設備は現代基準に合わせて更新する。空調管理システムの最新OS化、館内Wi-Fi整備、トイレの洋式化と女性用・バリアフリー用の増設、2階席階段通路側の転倒防止策などを行った。鑑賞環境改善として、2階正面席には視界と安全性を両立する手すりを設ける。舞台が見えにくかったサイドバルコニー席に新席種「ファンボックス」を導入。2階両側に8室(各定員6人)、1階最後部に特別室1室を設け、このうち4室と特別室はガラス張りの防音仕様とする。高音質スピーカーや演奏者の表情などを映すズーム映像機能を備え、医療機器利用者や小さな子ども連れなどが周りに気兼ねなく鑑賞できるようにするほか、飲食や会話を楽しみながら利用できる空間とする。総座席数は631席で、ファンボックス設置で従来に比べ約1割減となる。
音響は、開館当初にも携わったヤマハのチームが再監修。シミュレーションによる残響時間は、1.8~2秒から2~2.3秒程度に向上する見込みで、「教会のような奥行きのある響き」が期待されている。

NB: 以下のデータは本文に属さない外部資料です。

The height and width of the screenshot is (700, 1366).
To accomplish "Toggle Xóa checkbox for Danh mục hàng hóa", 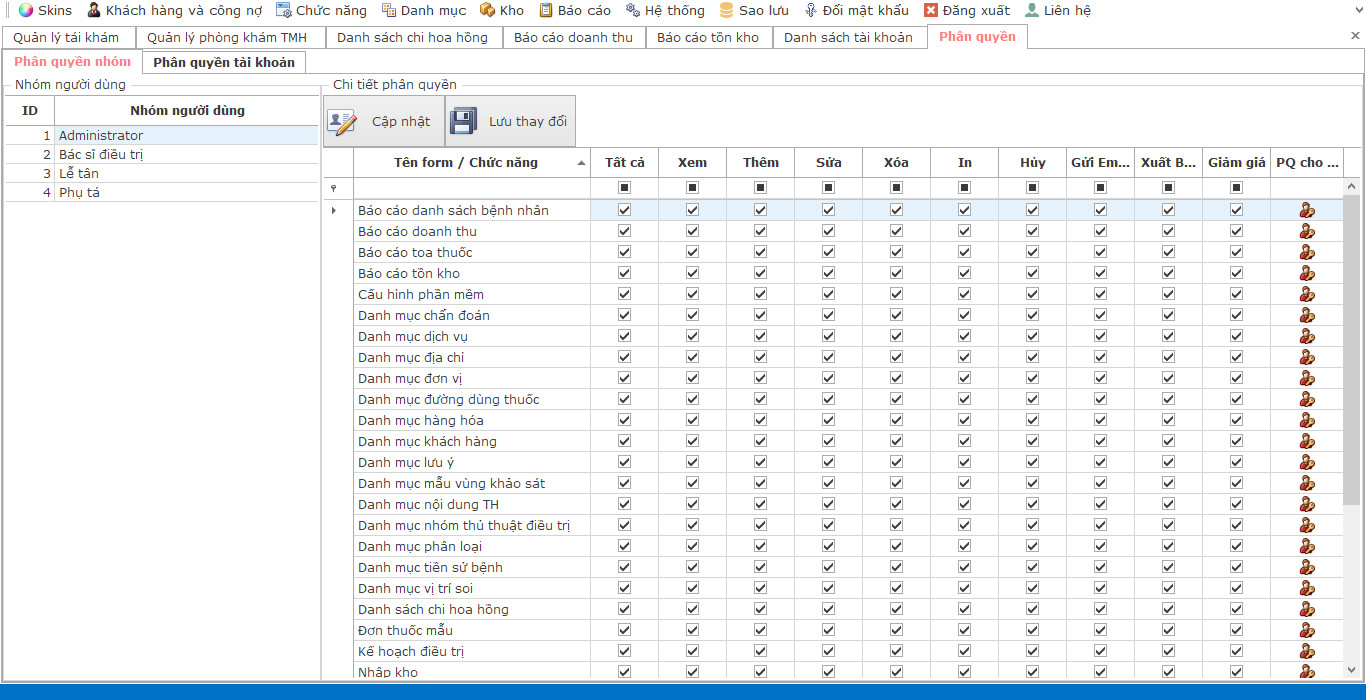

再開館記念公演は、3月24日の「サー・アンドラーシュ・シフ ピアノリサイタル2026」を皮切りに全5公演を予定する。貸しホール利用は、仮予約を含めて12月までに約100件が入っているという。設備更新費に充てるため、2月16日から4月17日まで、目標1,000万円のクラウドファンディングも実施する。